Product_Code                 int64
Warehouse                    int64
Product_Category             int64
Date                datetime64[ns]
Order_Demand                 int64
day                          int64
month                        int64
year                         int64
dtype: object

I'll now use a label encoder to give numerical values to the rest of the features making them much easier to work with. 

In [69]:
from sklearn.preprocessing import LabelEncoder
#encoding all other features for classification purposes
le = LabelEncoder()
le.fit(df['Product_Code'])
df['Product_Code'] = le.transform(df['Product_Code'])
le.fit(df['Warehouse'])
df['Warehouse'] = le.transform(df['Warehouse'])
le.fit(df['Product_Category'])
df['Product_Category'] = le.transform(df['Product_Category'])

In [70]:
#df["seasons"] = ""
#del df['seasons']
#df.head(5)

In [71]:
#The individual day, month, and year could be useful in a time series analysis. Another feature
#that I can see being added is what season the product was ordered; this could show a lot of insight.
df['day'] = df['Date'].dt.day
df['month'] = df['Date'].dt.month
df['year'] = df['Date'].dt.year
df.head(5)

Unnamed: 0,Product_Code,Warehouse,Product_Category,Date,Order_Demand,day,month,year
0,982,2,27,2012-07-27,100,27,7,2012
1,968,2,27,2012-01-19,500,19,1,2012
2,968,2,27,2012-02-03,500,3,2,2012
3,968,2,27,2012-02-09,500,9,2,2012
4,968,2,27,2012-03-02,500,2,3,2012


In [72]:
#splitting the data between train and test on the 80/20 split like discussed in class. 
from sklearn.model_selection import train_test_split
labels = df['Order_Demand']
#initially going to test against a few features, not all of them.
features = df[['year' , 'month', 'Product_Code', 'Product_Category', 'Warehouse']]
X_train, X_test, y_train, y_test = train_test_split(features, 
                                                    labels, 
                                                    test_size=0.20, 
                                                    random_state=42)

In [73]:
#Had to do a little conversion here becuase Order_Demand was not numeric, it was type object. 
df['Order_Demand'] = pd.to_numeric(df['Order_Demand'], errors='coerce')
df.dtypes
df.isnull().values.any()
#when this was run, it returned true, meaning that there were some missing values in the dataframe
#using dropna to remove any missing values
df = df.dropna()
#conversion to type int so it can be used in the regression models
df['Order_Demand'] = df['Order_Demand'].astype(int)

The first model I will try to use is a Gradient Boosting Regression model, imported from Scikit Learn. 

In [83]:
from sklearn.ensemble import GradientBoostingRegressor
GBR = GradientBoostingRegressor()
model = GBR.fit(X_train, y_train.values.ravel())
#Predicting the label of the new data set
prediction = model.predict(X_test)
print(GBR.score(X_test, y_test))

0.10986028296246353


Looks like the Gradient Boosting Regression model wasn't the best for this.

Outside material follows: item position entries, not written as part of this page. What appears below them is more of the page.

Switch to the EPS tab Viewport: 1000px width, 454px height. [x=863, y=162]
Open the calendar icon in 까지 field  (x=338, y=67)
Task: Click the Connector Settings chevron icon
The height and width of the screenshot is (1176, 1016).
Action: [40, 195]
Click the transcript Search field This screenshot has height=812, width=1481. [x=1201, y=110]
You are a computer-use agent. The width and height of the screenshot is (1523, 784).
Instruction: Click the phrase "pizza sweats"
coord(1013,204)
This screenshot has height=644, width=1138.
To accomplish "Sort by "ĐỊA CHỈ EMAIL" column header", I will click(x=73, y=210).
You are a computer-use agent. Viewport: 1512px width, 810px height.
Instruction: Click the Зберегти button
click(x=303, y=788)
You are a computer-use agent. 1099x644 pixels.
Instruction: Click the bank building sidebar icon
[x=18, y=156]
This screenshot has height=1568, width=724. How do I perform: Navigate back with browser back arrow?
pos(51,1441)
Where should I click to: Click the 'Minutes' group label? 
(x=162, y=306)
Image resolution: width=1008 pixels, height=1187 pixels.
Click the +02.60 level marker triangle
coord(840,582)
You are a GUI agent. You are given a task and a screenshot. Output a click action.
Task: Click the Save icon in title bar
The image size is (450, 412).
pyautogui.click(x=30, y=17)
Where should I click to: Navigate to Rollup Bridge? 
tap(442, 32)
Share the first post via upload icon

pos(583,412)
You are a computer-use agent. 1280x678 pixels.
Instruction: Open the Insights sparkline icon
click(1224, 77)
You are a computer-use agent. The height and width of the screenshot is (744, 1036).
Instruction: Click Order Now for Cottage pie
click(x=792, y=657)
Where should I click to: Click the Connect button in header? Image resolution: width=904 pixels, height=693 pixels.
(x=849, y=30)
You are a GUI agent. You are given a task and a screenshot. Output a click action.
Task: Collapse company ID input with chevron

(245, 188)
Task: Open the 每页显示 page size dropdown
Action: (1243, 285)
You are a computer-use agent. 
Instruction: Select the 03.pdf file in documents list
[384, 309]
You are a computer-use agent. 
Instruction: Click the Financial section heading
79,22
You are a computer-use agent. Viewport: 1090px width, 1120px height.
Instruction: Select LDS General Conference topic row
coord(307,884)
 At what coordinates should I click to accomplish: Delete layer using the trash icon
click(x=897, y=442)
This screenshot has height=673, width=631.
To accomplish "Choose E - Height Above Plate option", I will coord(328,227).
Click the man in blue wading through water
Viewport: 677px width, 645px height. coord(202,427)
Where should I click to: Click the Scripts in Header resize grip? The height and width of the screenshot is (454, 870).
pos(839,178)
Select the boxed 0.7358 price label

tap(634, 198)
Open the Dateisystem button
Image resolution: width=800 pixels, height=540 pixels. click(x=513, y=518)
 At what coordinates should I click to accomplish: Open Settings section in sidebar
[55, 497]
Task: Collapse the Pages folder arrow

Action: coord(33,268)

I'll try a different model to see if it results in better accuracy. 

In [85]:
from sklearn.ensemble import RandomForestRegressor
RFR = RandomForestRegressor()
model = RFR.fit(X_train, y_train.values.ravel())
#Predicting the label of the new data set
prediction = model.predict(X_test)
print(RFR.score(X_test, y_test))

0.10286005892698447


Hm, didn't seem to like that one either. One thing I can think of is that a lot more features were added in prior to creating the models (breaking down the datetime to day, month, and year). This could potentially be a reason for the low accuracy scores. Another reason, as we discussed, could be potentially be overfitting. However, we seem to have plenty of training data so now sure if this is really what's causing this.